In Quebec in the 1820s, three elegant women could be often seen wandering through the woods in Sillery, just past the Plains of Abraham. They were picking ferns, flowers, including native orchids, mushrooms and other wetland plants. This was not to decorate their dinner tables, although all three were famous for their magnificent parties. They first tried to identify the plants, then they sketched them, pressed them and dried them. Their collections of preserved plants were pressed and dried between pieces of paper to create an herbarium so they could study them further. If they thought them very special, they packed them up and sent them off on the next sailing ship to Britain.

Botany also happened to be a desirable feminine accomplishment for British-educated aristocratic women. They read botany books, attended public lectures about plants and corresponded with naturalists.

All three belonged to Quebec’s most aristocratic elites.

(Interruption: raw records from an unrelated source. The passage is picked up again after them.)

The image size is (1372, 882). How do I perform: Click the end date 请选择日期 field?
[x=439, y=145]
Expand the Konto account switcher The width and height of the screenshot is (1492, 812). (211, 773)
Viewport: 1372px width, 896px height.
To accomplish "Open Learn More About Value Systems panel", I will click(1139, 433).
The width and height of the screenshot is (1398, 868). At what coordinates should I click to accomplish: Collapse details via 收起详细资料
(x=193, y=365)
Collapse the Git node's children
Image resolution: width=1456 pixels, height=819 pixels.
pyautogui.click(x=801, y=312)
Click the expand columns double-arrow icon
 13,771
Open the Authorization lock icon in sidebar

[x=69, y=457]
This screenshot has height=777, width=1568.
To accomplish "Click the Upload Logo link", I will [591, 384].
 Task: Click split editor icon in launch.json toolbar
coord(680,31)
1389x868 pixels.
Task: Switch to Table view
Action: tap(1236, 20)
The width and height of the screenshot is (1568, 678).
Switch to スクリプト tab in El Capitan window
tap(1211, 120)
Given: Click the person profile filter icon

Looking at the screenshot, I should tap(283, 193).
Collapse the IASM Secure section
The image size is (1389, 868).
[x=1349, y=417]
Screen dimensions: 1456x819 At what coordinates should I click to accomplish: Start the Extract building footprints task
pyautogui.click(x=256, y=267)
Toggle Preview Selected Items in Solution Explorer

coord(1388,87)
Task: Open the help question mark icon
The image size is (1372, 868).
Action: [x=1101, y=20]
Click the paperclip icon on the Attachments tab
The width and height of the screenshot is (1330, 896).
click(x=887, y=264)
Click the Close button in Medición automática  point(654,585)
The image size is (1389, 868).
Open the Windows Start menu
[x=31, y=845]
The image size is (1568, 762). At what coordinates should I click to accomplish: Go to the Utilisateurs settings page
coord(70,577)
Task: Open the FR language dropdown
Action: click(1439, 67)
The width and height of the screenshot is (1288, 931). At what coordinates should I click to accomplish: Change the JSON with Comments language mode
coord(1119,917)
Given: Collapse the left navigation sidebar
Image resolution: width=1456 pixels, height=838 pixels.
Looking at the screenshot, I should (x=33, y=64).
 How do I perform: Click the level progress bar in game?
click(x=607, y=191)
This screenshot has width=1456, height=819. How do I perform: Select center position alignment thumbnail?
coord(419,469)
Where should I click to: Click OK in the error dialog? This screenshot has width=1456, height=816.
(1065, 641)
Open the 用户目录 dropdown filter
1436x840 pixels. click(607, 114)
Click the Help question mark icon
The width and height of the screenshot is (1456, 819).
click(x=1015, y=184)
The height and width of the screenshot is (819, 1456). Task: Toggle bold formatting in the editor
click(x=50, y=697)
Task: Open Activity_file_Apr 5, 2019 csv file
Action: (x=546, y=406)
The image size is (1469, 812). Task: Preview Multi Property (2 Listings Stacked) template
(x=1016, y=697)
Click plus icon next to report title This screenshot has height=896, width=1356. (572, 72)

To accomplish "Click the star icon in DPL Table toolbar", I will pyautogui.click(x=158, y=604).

One was Christian Broun Ramsay, or Countess Dalhousie, wife of Lord Dalhousie who was Governor General of British North America from 1820-1828. She lived in the Chateau Saint-Louis, where the Chateau Frontenac is now.

Another was Harriet Campbell Sheppard, wife of a lumber merchant, who lived at Woodfield, a magnificent estate in Sillery (part of it is now Mount Hermon Cemetery).

The third was Anne Mary Flowers Perceval, wife of the collector of customs for Quebec. She lived next door at Spencer Wood, now the Bois de Coulonge park.